### Problem statement
Tally up every line in the records beneath that has "agent", and write down only the total.
_ _ _ _ _
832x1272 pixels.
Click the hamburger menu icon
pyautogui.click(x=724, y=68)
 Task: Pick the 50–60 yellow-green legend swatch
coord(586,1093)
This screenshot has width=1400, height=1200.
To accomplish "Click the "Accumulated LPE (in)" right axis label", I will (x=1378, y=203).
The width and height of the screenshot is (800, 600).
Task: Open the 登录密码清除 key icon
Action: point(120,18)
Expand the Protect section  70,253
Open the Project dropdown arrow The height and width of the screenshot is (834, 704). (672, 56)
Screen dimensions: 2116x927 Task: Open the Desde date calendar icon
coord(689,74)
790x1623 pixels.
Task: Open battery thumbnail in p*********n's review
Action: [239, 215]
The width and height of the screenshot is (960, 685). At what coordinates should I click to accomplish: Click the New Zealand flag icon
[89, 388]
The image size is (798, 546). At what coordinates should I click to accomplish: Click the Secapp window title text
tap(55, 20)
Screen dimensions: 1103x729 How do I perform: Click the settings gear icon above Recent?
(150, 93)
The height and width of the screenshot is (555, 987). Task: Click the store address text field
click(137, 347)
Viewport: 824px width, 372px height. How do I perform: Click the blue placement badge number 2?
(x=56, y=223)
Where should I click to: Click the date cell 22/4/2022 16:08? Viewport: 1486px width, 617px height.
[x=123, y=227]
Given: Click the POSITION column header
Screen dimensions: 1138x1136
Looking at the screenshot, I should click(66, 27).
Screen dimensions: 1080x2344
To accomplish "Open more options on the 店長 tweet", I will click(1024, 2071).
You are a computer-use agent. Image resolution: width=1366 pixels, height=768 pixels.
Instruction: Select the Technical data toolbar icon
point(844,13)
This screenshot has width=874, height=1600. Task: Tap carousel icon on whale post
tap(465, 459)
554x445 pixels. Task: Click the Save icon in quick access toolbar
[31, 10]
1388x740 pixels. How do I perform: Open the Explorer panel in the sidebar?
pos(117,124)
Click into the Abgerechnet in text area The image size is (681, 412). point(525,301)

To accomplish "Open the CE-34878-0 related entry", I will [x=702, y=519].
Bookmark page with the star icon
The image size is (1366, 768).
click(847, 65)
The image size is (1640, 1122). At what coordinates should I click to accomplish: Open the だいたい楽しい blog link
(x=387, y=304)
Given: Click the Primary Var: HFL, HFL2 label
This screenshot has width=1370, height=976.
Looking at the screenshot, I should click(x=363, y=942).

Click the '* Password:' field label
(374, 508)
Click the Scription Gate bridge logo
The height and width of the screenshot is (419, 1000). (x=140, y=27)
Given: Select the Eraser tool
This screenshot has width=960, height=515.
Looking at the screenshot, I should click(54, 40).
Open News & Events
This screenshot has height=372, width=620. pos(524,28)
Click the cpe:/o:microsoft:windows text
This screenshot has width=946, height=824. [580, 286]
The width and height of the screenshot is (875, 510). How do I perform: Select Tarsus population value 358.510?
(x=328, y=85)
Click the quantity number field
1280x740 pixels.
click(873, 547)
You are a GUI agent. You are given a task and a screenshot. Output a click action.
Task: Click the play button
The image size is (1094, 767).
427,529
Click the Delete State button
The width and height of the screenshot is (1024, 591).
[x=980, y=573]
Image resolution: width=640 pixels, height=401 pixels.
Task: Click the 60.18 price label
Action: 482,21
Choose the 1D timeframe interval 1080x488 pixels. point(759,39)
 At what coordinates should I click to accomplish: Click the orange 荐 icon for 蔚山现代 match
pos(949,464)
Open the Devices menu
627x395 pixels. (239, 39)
_ _ _ _ _
### Your response
2